◆ ИСХОДНЫЙ ТЕКСТ
----

Вронский переворачивает своей любовью все вверх дном и с ног на голову, ведь и в его жизни любовь тоже все перевернула. Оттого он ходит на руках, радостно балансируя в пространстве, и все предметы вокруг Анны тоже заставляет балансировать

Сережу, давшего имя спектаклю, играет кукла (художник-кукольник Виктор Платонов) и сразу три актера (Антон Лобан отвечает за ноги, Мария Сокольская — за руки, а Маруся Пестунова — смышленая Сережина голова). Все время окруженный толпой гувернеров и учителей, мальчик совсем заброшен родителями, и хотя они почти постоянно присутствуют вместе на сцене, но существуют как будто бы параллельно. Вот Сережа завтракает, пускает воздушного змея, учит французский язык ― жизнь сына проносится мимо Анны, но она ничего не замечает. Она безмолвной статуей застыла посреди сцены, обращенная  к кулисе, в которой скрылся Вронский.

Вронский (Виктор Хориняк) ― вовсе не военный и совсем не муж, но мальчик. Преимущественно ничего не понимающий, смотрящий на мир восторженно и открыто сквозь круглые стекла очков и появляющийся на подмостках исключительно в сопровождении мамы, княгини Вронской (Ольга Воронина).

----

◆ СПИСОК ЗАПИСЕЙ
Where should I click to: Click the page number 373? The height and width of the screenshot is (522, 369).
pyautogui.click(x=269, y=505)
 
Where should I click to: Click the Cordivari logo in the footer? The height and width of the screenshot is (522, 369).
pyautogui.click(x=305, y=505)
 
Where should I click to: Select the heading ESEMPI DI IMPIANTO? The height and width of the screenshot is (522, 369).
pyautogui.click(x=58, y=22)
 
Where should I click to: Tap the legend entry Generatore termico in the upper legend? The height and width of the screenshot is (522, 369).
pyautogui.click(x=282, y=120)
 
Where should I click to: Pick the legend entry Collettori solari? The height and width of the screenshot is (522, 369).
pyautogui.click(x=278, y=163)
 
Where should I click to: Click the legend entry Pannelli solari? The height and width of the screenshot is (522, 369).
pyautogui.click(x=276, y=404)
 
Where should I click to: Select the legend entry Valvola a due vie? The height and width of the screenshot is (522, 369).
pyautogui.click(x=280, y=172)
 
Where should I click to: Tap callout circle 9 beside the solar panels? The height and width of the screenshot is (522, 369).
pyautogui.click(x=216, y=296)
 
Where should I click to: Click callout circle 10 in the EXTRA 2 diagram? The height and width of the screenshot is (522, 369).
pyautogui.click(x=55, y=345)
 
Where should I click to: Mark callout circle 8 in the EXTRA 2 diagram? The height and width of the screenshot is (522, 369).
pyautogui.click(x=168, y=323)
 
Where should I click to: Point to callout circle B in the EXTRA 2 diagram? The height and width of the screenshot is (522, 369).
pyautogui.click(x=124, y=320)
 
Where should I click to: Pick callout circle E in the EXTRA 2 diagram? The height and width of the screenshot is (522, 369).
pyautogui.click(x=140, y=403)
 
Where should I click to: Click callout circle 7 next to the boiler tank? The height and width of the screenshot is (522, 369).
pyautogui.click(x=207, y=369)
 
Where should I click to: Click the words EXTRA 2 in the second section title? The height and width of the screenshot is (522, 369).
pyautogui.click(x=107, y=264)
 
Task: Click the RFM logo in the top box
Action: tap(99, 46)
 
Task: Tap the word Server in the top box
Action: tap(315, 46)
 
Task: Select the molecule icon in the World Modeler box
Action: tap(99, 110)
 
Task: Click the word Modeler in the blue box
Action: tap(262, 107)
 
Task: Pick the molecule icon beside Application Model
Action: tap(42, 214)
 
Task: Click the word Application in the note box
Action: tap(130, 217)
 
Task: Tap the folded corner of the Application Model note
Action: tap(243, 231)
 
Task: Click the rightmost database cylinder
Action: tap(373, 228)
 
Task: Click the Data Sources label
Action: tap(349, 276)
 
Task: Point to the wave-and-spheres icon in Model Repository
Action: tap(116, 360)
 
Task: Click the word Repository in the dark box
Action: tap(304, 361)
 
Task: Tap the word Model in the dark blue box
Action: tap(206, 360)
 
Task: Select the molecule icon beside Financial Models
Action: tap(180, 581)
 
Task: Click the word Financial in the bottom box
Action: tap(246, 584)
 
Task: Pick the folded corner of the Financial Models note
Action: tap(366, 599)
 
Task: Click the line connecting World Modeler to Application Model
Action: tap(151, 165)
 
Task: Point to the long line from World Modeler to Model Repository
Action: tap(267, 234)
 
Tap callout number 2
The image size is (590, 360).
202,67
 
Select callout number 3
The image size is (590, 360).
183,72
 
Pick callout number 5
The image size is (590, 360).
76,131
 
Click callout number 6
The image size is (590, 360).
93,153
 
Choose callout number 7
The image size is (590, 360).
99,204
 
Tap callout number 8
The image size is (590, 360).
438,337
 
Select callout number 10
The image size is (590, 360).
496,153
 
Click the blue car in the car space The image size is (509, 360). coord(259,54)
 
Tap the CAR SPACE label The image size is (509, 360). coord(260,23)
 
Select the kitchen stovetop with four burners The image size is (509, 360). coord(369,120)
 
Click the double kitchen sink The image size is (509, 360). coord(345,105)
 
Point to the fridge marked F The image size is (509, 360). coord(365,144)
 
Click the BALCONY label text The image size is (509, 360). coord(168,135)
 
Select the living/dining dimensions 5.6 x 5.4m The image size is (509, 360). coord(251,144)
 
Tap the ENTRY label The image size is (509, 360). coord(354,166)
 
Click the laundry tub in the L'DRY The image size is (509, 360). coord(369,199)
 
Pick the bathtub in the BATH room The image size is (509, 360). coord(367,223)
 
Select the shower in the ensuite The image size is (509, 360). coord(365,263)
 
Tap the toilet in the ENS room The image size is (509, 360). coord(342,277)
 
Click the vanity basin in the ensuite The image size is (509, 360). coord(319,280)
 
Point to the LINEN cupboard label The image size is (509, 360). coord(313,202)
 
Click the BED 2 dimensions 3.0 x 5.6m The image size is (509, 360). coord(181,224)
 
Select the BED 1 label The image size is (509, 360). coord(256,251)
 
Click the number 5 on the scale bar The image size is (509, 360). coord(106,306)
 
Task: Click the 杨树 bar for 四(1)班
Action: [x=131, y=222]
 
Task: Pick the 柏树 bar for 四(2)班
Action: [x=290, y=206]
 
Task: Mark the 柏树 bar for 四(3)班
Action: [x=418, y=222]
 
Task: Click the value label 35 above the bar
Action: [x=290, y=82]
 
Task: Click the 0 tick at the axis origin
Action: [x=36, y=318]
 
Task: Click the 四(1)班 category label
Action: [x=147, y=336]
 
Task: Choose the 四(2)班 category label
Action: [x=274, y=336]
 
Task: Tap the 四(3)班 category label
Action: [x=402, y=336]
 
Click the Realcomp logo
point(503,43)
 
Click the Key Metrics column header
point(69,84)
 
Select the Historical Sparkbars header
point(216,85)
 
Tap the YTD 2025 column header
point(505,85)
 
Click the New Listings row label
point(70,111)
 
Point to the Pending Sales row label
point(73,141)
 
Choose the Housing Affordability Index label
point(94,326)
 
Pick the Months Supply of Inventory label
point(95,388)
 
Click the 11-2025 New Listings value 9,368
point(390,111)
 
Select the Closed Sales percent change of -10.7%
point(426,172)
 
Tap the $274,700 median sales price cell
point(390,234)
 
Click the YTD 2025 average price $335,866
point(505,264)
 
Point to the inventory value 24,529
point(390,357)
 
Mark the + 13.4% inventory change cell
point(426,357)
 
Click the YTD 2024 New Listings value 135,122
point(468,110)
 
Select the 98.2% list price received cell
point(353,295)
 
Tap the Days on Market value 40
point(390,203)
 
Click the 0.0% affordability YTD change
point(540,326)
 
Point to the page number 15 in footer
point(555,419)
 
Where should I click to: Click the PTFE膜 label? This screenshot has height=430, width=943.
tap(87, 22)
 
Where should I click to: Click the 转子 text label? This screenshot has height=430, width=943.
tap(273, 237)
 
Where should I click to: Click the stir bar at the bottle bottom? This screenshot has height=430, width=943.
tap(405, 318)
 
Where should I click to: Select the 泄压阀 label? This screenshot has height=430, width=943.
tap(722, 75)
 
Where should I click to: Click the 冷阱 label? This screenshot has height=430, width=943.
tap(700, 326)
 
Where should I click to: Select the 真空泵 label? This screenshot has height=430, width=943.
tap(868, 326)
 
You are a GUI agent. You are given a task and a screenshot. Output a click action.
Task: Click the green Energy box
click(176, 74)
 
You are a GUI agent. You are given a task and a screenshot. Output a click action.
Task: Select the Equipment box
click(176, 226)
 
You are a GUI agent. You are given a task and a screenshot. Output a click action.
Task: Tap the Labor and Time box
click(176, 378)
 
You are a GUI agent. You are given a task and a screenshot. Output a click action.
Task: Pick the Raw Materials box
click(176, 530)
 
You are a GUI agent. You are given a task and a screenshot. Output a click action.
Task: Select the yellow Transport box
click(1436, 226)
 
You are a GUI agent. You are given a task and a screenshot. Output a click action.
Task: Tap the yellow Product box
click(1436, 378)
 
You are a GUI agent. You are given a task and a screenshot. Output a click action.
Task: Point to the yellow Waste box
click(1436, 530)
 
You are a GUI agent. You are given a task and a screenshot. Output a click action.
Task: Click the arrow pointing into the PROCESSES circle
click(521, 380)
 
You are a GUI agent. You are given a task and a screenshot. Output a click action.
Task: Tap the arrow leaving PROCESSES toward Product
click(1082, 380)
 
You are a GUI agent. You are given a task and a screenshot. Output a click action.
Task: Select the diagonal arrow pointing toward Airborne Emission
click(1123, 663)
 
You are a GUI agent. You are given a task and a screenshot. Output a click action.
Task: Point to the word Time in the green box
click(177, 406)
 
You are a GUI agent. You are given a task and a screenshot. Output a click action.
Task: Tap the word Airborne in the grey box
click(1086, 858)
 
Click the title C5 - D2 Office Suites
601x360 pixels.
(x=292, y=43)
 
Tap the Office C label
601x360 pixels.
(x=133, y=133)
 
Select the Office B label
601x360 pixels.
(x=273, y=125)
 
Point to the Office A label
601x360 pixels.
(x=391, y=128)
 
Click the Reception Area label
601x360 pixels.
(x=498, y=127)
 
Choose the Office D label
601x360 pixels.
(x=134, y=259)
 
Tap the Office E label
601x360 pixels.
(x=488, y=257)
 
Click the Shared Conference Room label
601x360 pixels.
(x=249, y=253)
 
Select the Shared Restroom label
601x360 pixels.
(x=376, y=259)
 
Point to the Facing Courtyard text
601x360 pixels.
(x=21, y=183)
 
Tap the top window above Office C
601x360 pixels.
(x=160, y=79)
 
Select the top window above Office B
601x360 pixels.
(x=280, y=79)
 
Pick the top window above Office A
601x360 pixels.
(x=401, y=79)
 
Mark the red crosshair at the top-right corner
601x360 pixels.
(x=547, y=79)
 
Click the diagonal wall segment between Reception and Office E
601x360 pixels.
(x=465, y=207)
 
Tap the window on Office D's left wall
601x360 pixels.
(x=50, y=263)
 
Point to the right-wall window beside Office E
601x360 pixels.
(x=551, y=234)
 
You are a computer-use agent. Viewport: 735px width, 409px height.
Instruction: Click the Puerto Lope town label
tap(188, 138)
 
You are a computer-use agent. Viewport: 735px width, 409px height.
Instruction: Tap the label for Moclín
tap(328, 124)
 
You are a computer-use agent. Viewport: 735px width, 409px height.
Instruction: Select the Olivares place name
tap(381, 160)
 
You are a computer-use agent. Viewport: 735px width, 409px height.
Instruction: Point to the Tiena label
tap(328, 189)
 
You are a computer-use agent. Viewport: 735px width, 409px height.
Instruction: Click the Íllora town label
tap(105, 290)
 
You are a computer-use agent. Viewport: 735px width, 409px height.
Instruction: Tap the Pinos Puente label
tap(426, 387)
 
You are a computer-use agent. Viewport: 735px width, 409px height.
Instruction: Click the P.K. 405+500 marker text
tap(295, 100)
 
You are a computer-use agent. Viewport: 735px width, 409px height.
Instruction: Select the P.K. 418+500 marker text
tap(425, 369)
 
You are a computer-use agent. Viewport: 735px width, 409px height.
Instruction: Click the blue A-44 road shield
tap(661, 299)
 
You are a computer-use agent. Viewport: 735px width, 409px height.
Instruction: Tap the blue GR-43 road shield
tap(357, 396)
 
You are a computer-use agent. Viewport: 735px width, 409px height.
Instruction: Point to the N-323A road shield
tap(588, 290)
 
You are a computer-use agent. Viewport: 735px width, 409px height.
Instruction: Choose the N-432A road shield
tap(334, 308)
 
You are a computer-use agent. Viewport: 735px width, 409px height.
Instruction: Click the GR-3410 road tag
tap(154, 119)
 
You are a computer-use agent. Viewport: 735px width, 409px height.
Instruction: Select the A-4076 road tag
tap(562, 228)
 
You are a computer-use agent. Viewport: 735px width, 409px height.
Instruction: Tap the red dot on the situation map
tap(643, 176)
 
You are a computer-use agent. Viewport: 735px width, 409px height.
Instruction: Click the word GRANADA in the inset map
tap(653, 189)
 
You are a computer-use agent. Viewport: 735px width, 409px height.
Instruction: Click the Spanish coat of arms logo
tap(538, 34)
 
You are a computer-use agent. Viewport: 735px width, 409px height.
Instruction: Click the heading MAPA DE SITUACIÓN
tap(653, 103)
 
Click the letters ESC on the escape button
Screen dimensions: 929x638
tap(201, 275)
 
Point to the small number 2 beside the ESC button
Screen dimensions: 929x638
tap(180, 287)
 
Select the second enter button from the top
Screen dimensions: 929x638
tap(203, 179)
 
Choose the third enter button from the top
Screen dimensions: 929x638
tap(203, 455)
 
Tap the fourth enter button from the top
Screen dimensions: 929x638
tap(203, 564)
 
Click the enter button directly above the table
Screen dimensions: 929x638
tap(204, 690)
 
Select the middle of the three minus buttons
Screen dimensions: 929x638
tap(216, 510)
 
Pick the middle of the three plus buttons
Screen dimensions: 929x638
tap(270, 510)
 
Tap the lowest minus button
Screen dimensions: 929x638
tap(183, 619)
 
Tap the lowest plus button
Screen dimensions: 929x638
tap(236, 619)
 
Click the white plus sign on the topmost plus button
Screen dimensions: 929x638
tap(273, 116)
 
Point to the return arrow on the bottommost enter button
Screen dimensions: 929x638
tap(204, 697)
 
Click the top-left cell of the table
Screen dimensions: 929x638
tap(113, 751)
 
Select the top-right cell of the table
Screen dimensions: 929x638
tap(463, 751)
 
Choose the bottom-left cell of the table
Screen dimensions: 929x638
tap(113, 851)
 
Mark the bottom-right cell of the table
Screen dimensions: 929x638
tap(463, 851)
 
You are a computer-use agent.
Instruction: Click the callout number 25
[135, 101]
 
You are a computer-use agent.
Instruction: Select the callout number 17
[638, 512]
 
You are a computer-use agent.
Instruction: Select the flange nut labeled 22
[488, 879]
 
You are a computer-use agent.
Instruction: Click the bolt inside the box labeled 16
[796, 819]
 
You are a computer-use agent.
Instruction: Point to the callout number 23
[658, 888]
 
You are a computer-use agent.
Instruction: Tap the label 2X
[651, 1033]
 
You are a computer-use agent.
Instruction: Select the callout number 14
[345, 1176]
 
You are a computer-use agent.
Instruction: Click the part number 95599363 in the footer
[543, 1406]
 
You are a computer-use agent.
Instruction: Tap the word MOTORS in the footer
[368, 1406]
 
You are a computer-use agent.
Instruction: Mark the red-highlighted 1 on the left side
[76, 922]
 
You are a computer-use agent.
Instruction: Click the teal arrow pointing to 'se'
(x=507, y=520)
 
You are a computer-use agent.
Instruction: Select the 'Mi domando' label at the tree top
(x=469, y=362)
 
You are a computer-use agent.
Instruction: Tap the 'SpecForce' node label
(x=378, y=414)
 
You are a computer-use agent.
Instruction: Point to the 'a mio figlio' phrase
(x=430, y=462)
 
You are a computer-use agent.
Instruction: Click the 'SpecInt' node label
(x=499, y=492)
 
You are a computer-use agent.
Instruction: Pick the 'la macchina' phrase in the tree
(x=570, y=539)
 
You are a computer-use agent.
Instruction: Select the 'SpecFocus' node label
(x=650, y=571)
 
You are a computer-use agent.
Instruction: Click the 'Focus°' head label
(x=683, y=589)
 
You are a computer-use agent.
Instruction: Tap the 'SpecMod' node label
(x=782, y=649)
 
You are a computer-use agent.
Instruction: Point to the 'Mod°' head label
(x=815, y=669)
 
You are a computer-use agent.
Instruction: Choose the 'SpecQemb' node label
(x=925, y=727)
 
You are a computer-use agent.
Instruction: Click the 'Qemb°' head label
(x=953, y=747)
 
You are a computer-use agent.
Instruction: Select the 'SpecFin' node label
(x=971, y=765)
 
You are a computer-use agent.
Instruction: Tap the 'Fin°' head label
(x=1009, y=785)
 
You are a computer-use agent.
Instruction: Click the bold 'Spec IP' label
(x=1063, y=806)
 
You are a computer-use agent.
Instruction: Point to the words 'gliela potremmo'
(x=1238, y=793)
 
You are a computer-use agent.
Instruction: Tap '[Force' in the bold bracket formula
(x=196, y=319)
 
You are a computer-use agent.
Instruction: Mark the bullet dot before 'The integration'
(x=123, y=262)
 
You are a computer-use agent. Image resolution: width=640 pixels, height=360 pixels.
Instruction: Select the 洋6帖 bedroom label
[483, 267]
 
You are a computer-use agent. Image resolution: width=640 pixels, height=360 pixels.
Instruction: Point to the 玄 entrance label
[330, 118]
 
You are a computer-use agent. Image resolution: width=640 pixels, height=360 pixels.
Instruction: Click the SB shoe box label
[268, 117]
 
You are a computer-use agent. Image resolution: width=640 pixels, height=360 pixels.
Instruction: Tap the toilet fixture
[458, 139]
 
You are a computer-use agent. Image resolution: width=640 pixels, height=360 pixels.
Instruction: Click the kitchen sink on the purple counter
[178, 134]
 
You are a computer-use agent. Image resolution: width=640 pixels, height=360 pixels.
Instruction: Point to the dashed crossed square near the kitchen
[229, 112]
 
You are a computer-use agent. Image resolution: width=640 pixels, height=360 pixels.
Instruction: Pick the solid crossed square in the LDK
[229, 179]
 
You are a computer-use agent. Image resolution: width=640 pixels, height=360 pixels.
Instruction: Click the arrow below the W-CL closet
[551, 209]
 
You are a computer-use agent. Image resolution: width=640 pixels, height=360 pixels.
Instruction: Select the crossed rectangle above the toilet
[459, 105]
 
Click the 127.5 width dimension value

----

◆ ВАШЕ ЗАДАНИЕ
Перепишите отрывок из текста о спектакле, начиная со слов «Сережу, давшего имя» и заканчивая словами «Вронской (Ольга Воронина).». Замените в нём «воздушного змея» на «бумажный кораблик».

◆ ПРАВИЛЬНЫЙ РЕЗУЛЬТАТ
Сережу, давшего имя спектаклю, играет кукла (художник-кукольник Виктор Платонов) и сразу три актера (Антон Лобан отвечает за ноги, Мария Сокольская — за руки, а Маруся Пестунова — смышленая Сережина голова). Все время окруженный толпой гувернеров и учителей, мальчик совсем заброшен родителями, и хотя они почти постоянно присутствуют вместе на сцене, но существуют как будто бы параллельно. Вот Сережа завтракает, пускает бумажный кораблик, учит французский язык ― жизнь сына проносится мимо Анны, но она ничего не замечает. Она безмолвной статуей застыла посреди сцены, обращенная  к кулисе, в которой скрылся Вронский.

Вронский (Виктор Хориняк) ― вовсе не военный и совсем не муж, но мальчик. Преимущественно ничего не понимающий, смотрящий на мир восторженно и открыто сквозь круглые стекла очков и появляющийся на подмостках исключительно в сопровождении мамы, княгини Вронской (Ольга Воронина).